**Dataset content:**
———

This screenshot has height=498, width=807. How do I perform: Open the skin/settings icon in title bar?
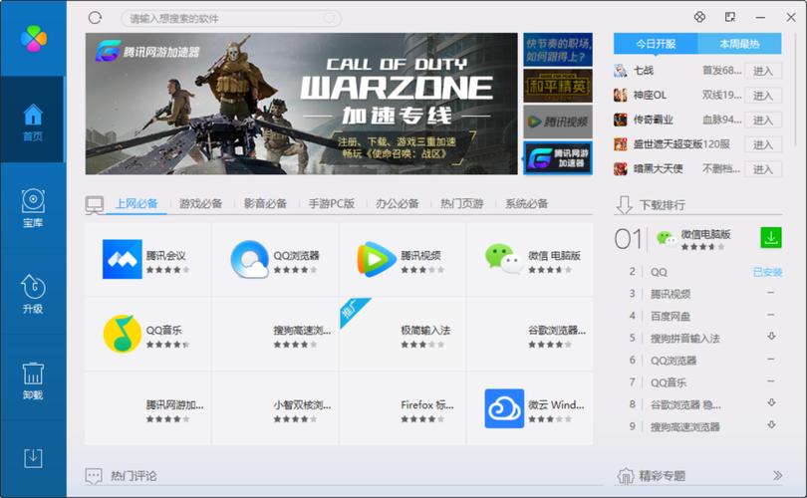click(x=700, y=17)
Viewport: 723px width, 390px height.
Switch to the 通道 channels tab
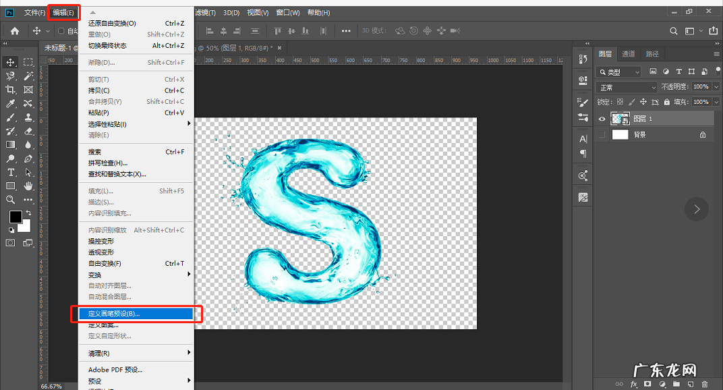(628, 54)
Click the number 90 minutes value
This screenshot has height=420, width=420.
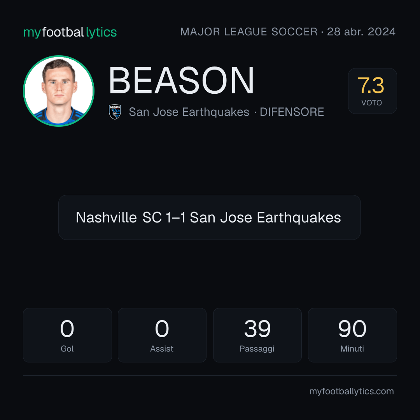352,329
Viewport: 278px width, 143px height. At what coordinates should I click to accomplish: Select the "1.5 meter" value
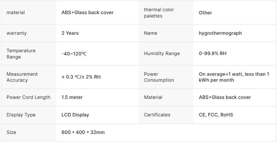pos(72,97)
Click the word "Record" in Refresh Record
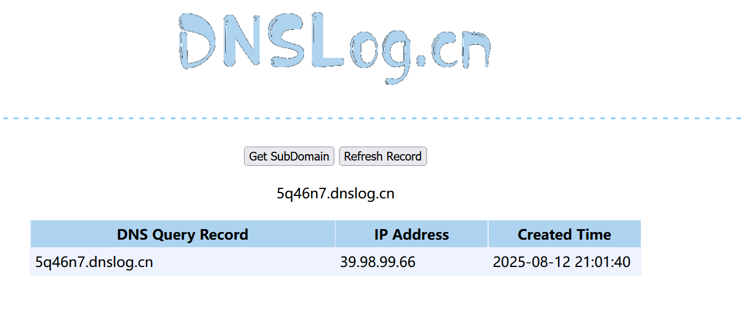745x317 pixels. 402,156
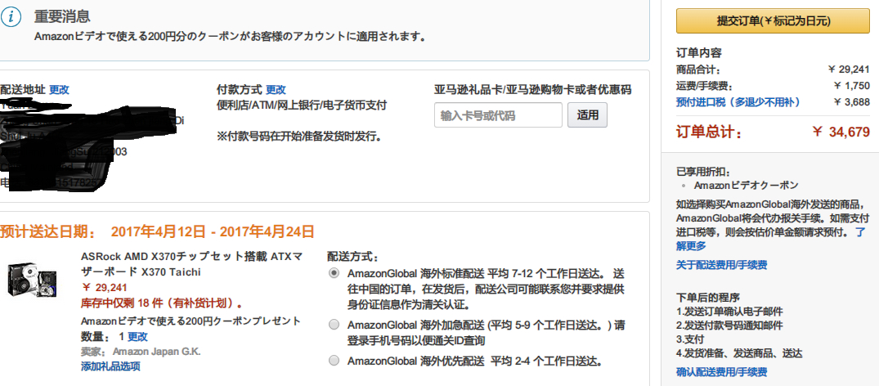Viewport: 879px width, 386px height.
Task: Open 预付进口税（多退少不用补）link
Action: coord(738,102)
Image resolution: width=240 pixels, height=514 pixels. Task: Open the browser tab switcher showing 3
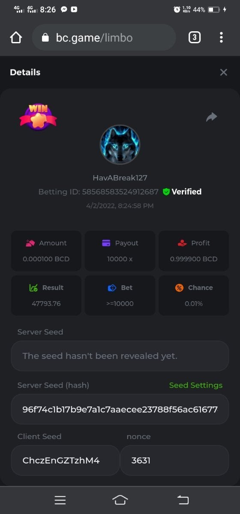[x=194, y=38]
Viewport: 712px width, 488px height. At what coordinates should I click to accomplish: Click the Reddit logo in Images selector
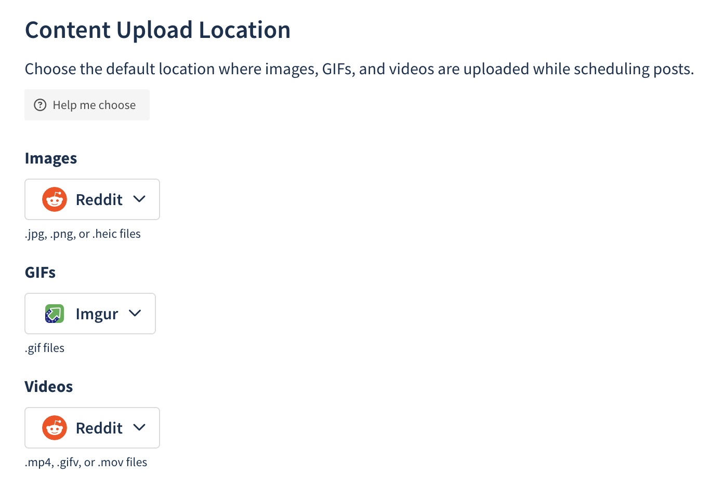pos(55,199)
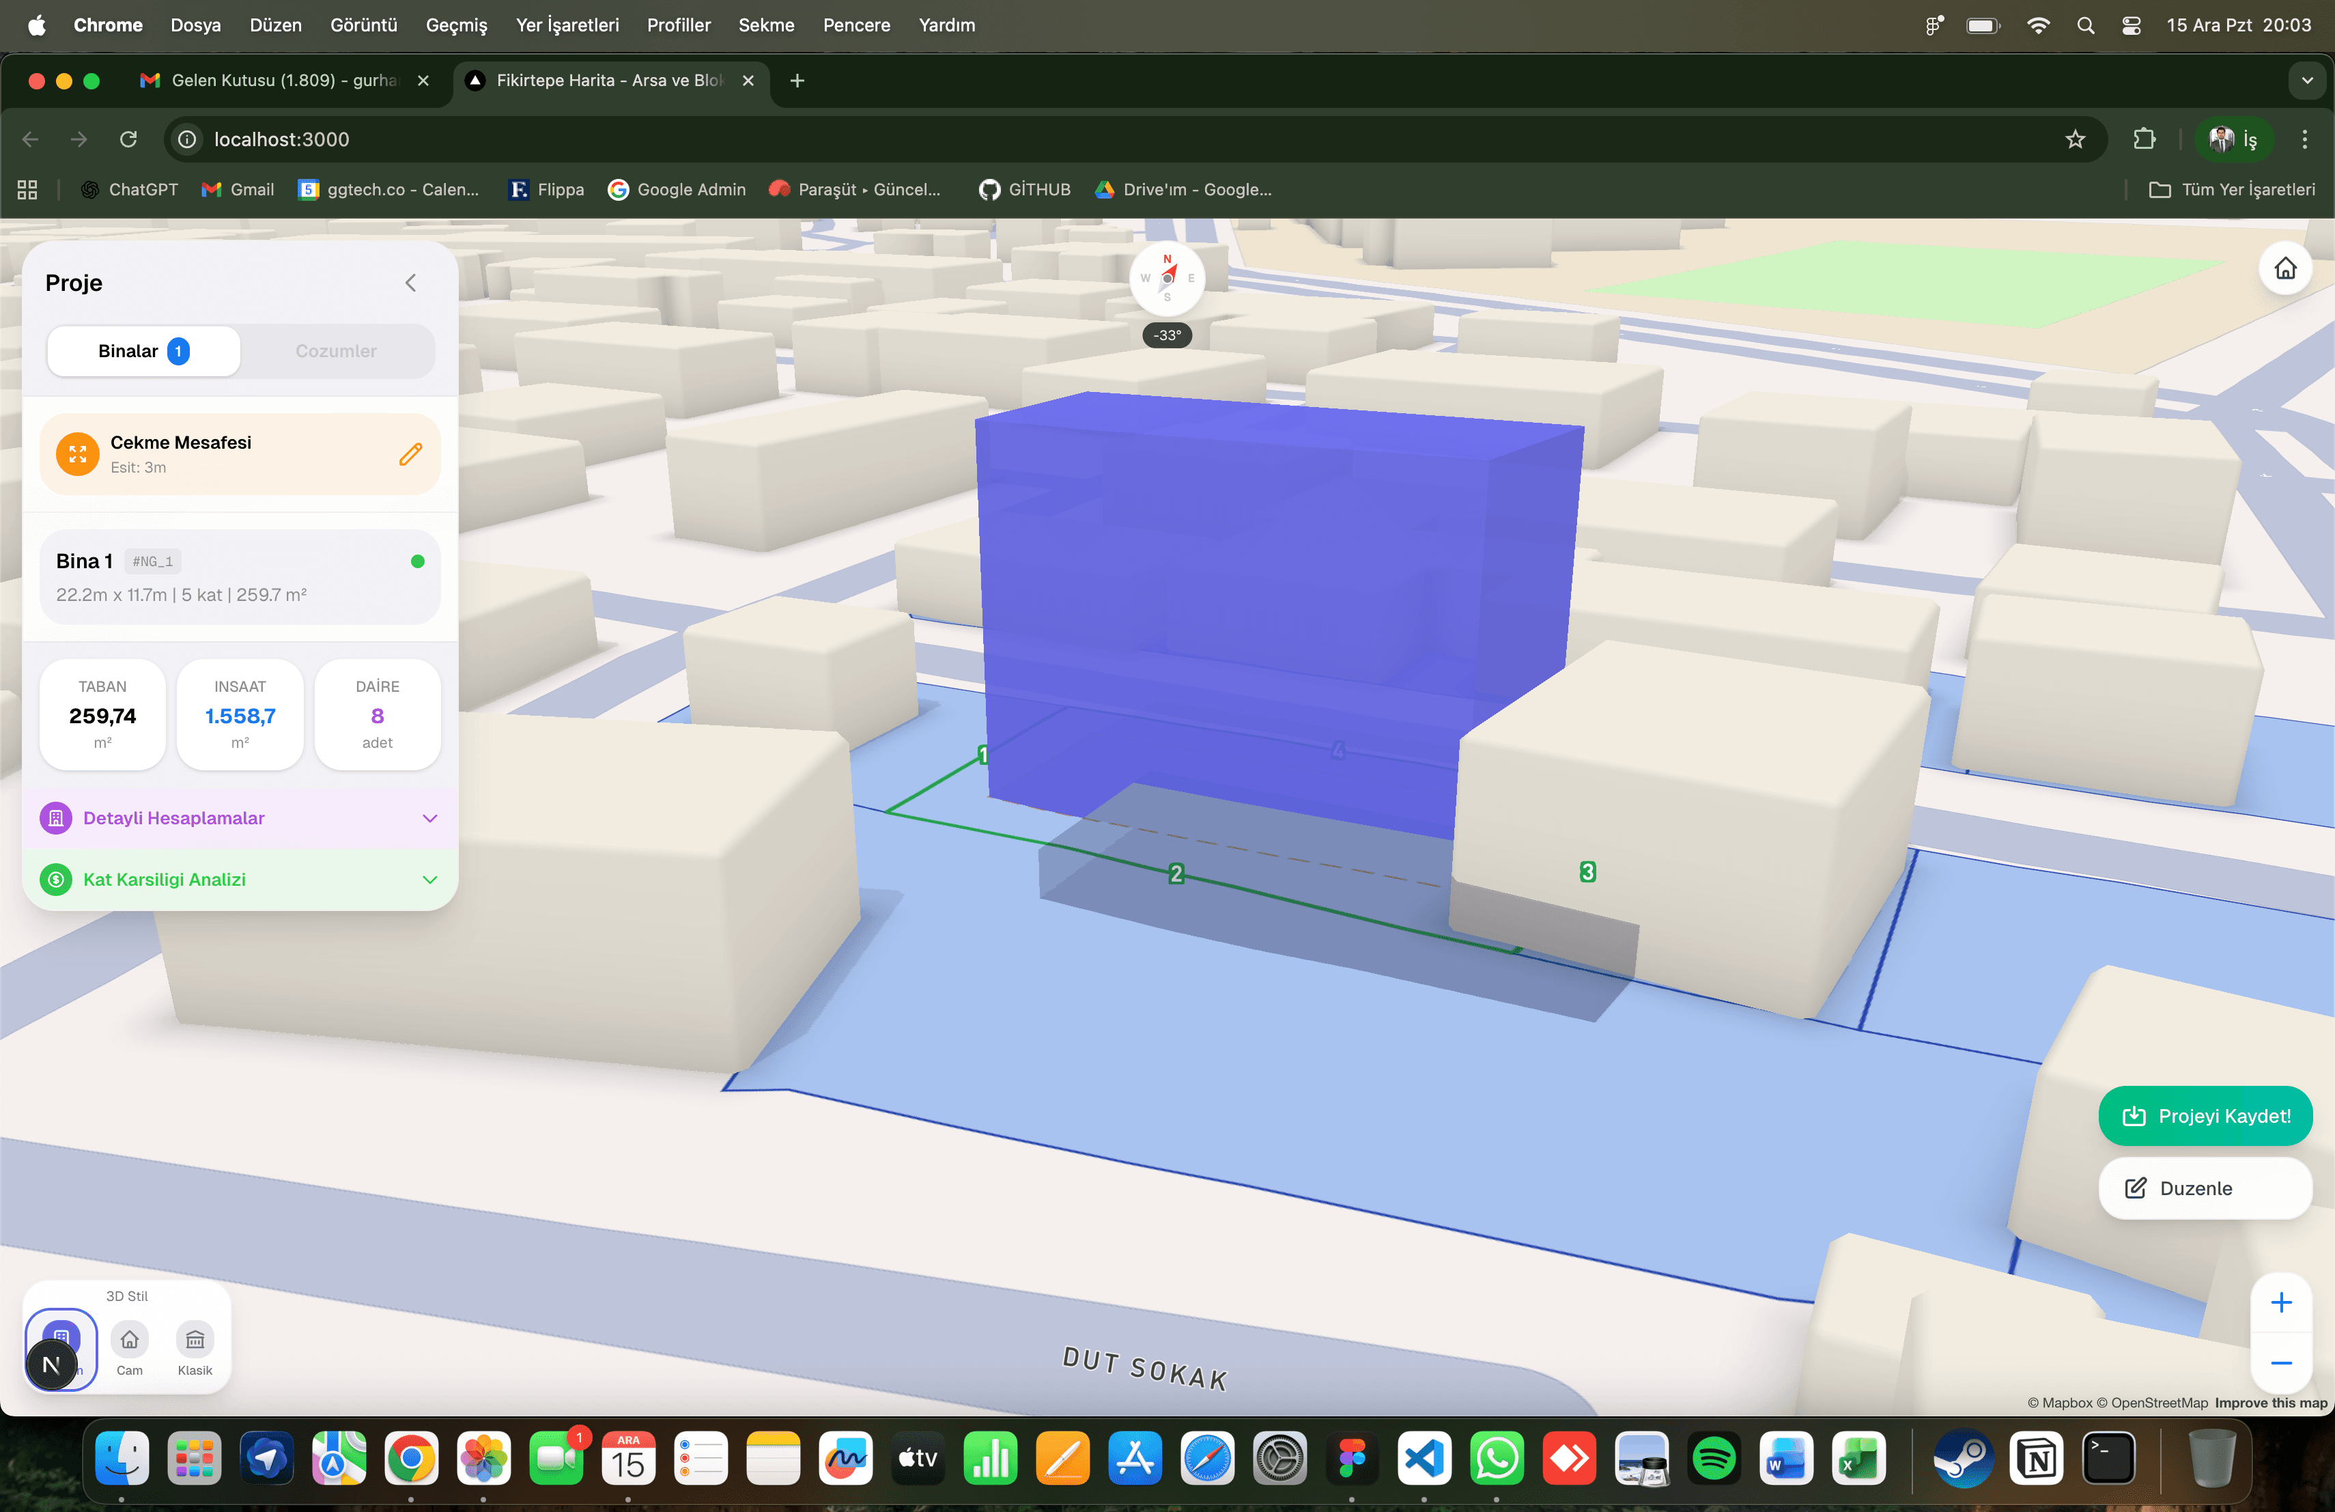Collapse the Proje panel with the chevron
2335x1512 pixels.
click(411, 283)
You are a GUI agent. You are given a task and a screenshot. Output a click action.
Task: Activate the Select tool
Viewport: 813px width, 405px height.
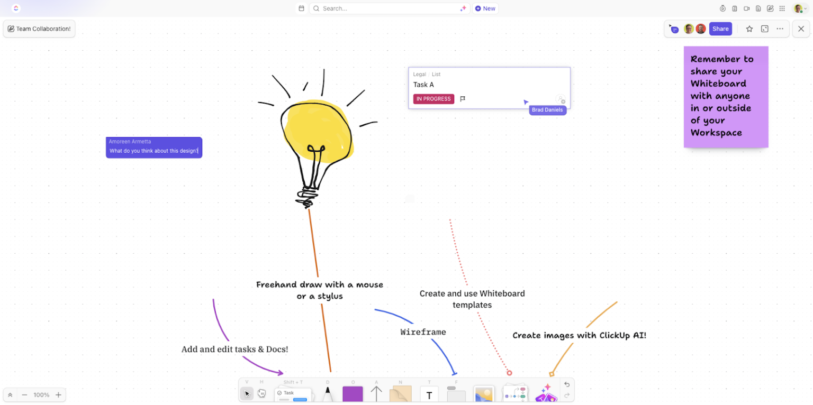(x=247, y=393)
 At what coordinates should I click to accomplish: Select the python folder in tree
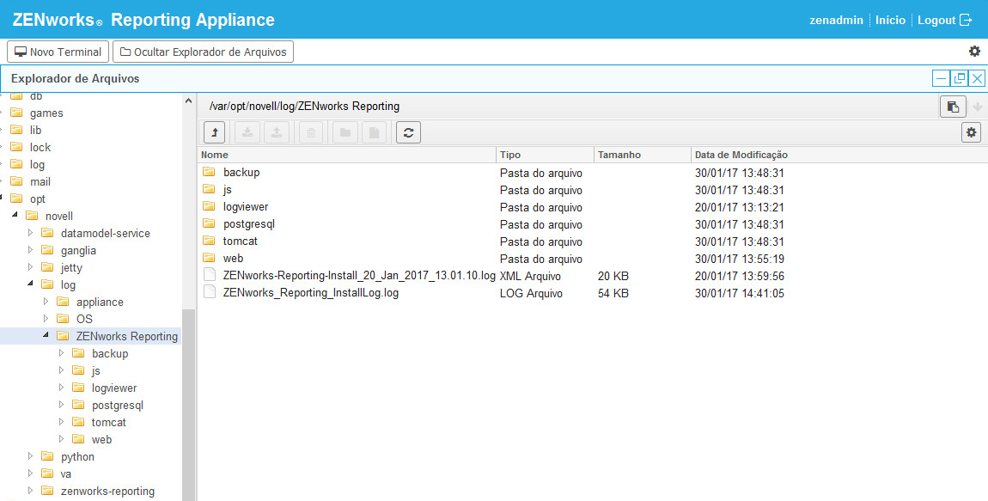click(77, 456)
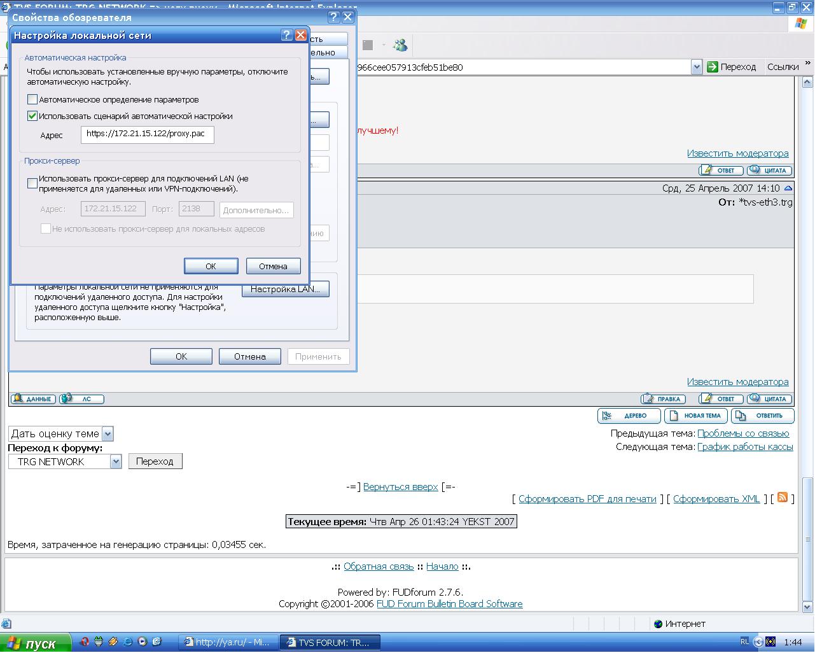Click the RSS feed icon
Viewport: 815px width, 653px height.
(783, 498)
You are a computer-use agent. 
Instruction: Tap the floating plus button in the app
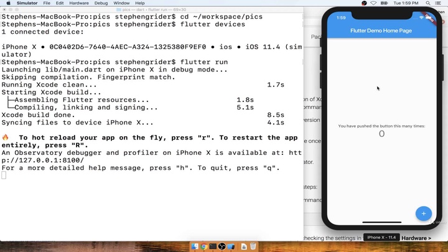(x=424, y=213)
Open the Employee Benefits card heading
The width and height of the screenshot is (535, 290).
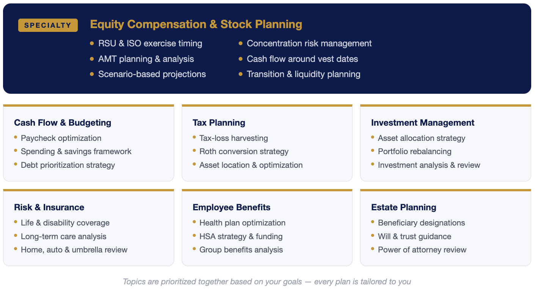231,207
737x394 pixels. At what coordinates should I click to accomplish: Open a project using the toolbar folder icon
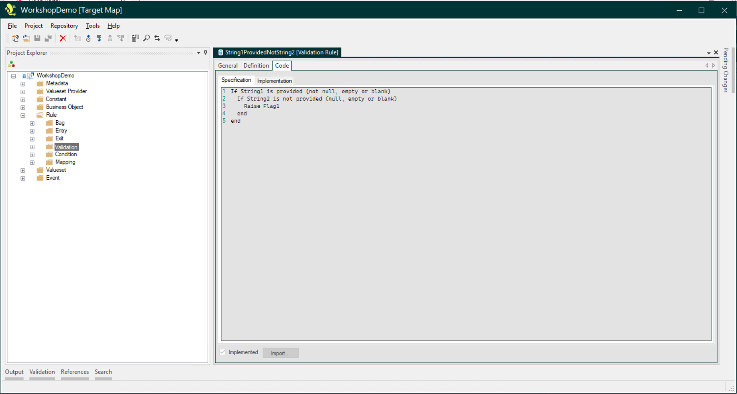point(26,38)
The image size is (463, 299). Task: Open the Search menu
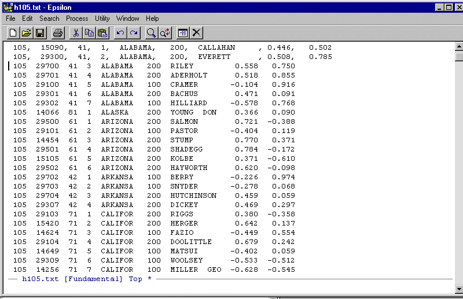click(x=49, y=19)
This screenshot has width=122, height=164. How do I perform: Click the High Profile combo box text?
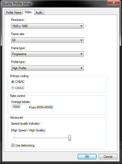tap(19, 68)
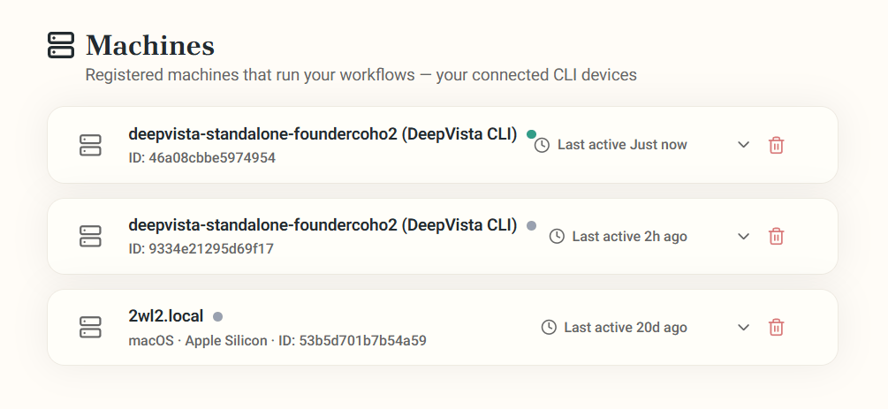Click the clock icon next to 2h ago
Viewport: 888px width, 409px height.
557,236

———

Return the lines of the listing from the line with "Click the number 90 minutes value" to the line with "(x=424, y=213)", both included, word for word, leaving out the pictures.

**Task output:**
Click the number 90 minutes value
This screenshot has height=420, width=420.
352,329
Viewport: 278px width, 143px height. At what coordinates should I click to accomplish: Select the "1.5 meter" value
pos(72,97)
Click the word "Record" in Refresh Record
745x317 pixels. 402,156
Viewport: 879px width, 386px height.
Task: Open 预付进口税（多退少不用补）link
Action: coord(738,102)
Image resolution: width=240 pixels, height=514 pixels. Task: Open the browser tab switcher showing 3
[x=194, y=38]
Viewport: 712px width, 488px height. At what coordinates should I click to accomplish: Click the Reddit logo in Images selector
pos(55,199)
Collapse the Proje panel with the chevron
2335x1512 pixels.
click(411, 283)
You are a GUI agent. You are given a task and a screenshot. Output a click action.
Task: Activate the Select tool
Viewport: 813px width, 405px height.
(x=247, y=393)
 At what coordinates should I click to accomplish: Select the python folder in tree
click(77, 456)
Click the RSS feed icon
Viewport: 815px width, 653px height.
(783, 498)
You are a computer-use agent. 
Instruction: Tap the floating plus button in the app
(x=424, y=213)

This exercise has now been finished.